Une rétention accrue et une meilleure utilisation des ressources
Par ailleurs, bien que les études sur l’apprentissage inversé des enseignants soient limitées, les aspects fondamentaux de ce type d’apprentissage sont étayés par la recherche. Les adultes et les jeunes apprenants bénéficient d’un apprentissage distribué (entrecoupé de périodes de repos), à l'opposé d'un apprentissage massé (car un atelier d’une semaine, tout comme un marathon de révisions en vue d'un examen, peut convenir à la mémoire à court terme, mais ne contribue que très peu à l'apprentissage sur le long terme).
De plus, les études sur l’apprentissage basé sur les technologies (Means et al. 2009) suggèrent qu’une approche mixte, associant l’apprentissage basé sur les technologies à l’apprentissage présentiel, entraîne une meilleure rétention et application des connaissances acquises, que dans le cas d’un apprentissage uniquement en ligne ou uniquement présentiel.
Enfin, le modèle inversé de DP peut contribuer à la préservation de fonds de développement professionnel insuffisants.
Plutôt que de faire appel à des « experts » (internationaux ou autres) pour une instruction directe (« la partie facile »), les données peuvent être communiquées à plusieurs publics au moyen des technologies de l’information.
Ainsi, l’approche inversée du DP pourrait faire évoluer la formation des enseignants pour que celle-ci passe d’un régime régulier d’ateliers, à des formes plus avantageuses de développement professionnel - ou bien pour qu’elle élimine carrément les ateliers au profit d’un soutien direct dans les établissements.
Les défis du DP inversé
Il est clair que l’inversion du modèle de développement professionnel pose de nombreux défis, le plus évident étant celui d’une connexion Internet fiable permettant d’accéder à tout contenu d'intérêt.
Bien des solutions existent pour contourner ces difficultés, telles que les serveurs antémémoires, l’envoi de DVD aux établissements des régions isolées (comme l’a fait le CDE dans un projet d’apprentissage mixte, il y a plusieurs années), les programmes audio / radio, les applications éducatives pour téléphones mobiles et les matériels en version papier.
La bonne nouvelle, c’est le taux de croissance rapide, au cours de ces dix dernières années, de l’accès à un Internet haut débit, des réseaux mobiles et de la possession de smartphones par les ménages les plus défavorisés du monde (GSMA 2016 ; Banque mondiale 2016).
Cependant, deux éléments constituent un défi encore plus important : la pertinence du contenu et la nécessité d’équilibrer ce qui est souhaitable et ce qui est possible.

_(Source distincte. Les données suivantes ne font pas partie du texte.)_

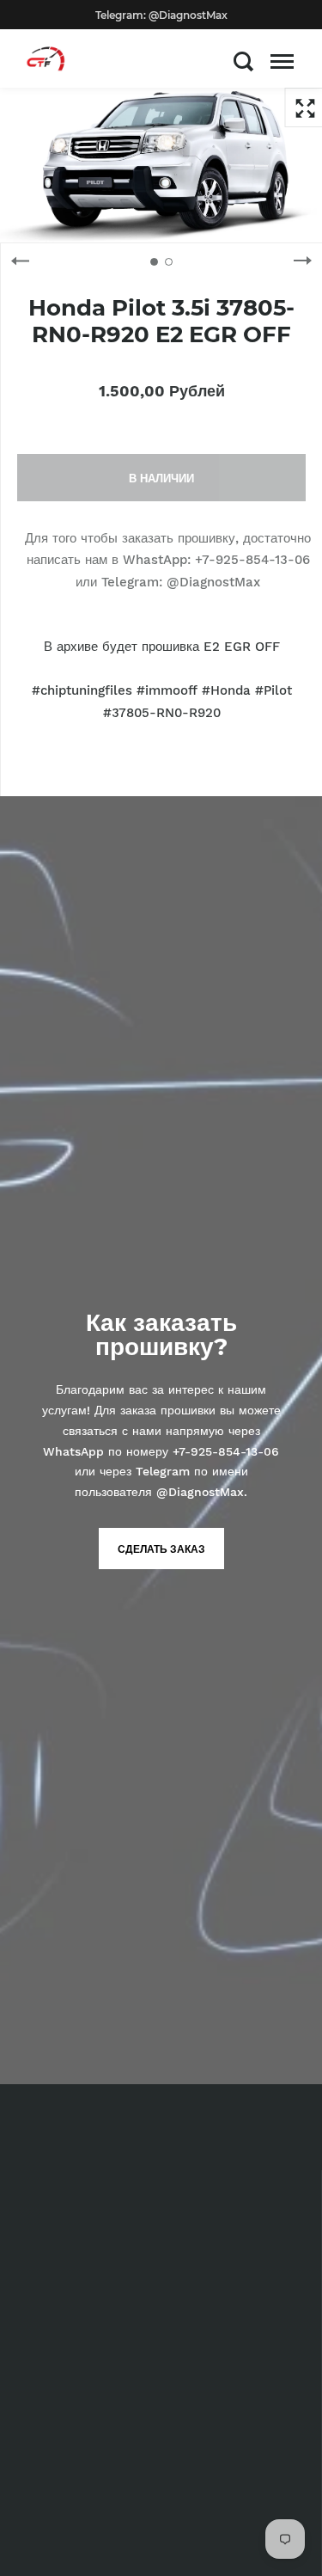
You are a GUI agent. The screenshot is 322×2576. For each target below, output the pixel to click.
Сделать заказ (161, 1549)
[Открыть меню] (282, 61)
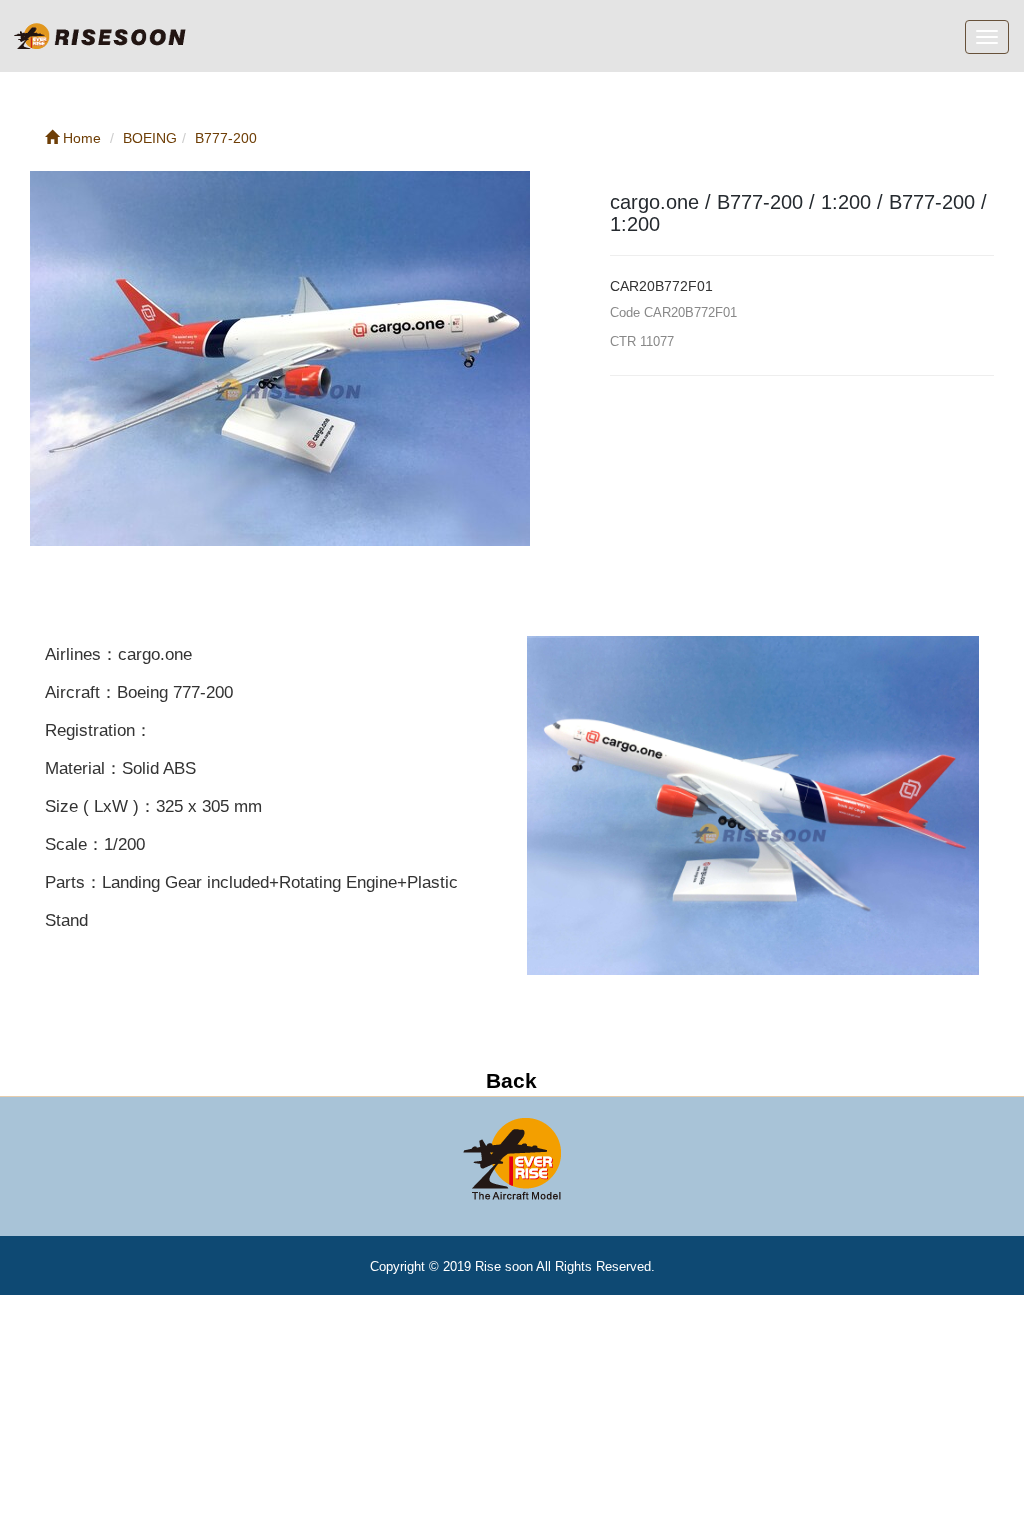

En effet, trouver et créer des modèles vidéo de haute qualité sur des pratiques pédagogiques en langues locales spécifiques aux pays concernés, peut s’avérer difficile et coûteux.
La capitalisation sur du contenu ouvert et la production participative de ressources peuvent être utiles dans une certaine mesure, tout comme le fait d’encourager les agences de mise en œuvre à rassembler la totalité des contenus créés au cours d’un projet sur une plateforme libre d’accès. Dans de nombreux cas, le contenu devra cependant être créé, et un soin tout particulier apporté à ce qu’il soit de haute qualité et interactif, et non pas juste des vidéos de cours montrant des gens qui parlent.
Le troisième défi est celui de la responsabilisation des enseignants, afin que ceux-ci réalisent le travail « en amont du DP » de manière effective. L’été dernier en Asie du Sud-Est, j’ai été confrontée à ce problème car, j’avais demandé à des enseignants de lire des documents et de visionner des vidéos avant l'atelier, mais ceux-ci ne l'ont pas fait. En conséquence, l’activité d’apprentissage n’a pu être qu’un ersatz de ce que j’avais prévu de faire.
Lors d’un atelier subséquent, j’ai pu observer un changement grâce à l’utilisation d’un outil d’évaluation numérique gratuit, permettant de vérifier la participation aux activités précédant l’atelier. Dans le développement professionnel inversé, il est ainsi impératif d’évaluer la compréhension des enseignants au moyen d’un outil d’évaluation numérique ou de « billets d'entrée » version papier. Cela permet de responsabiliser davantage les enseignants participants et d'aider les instructeurs à vérifier la compréhension de ces derniers avant de passer à des activités plus approfondies durant l’atelier.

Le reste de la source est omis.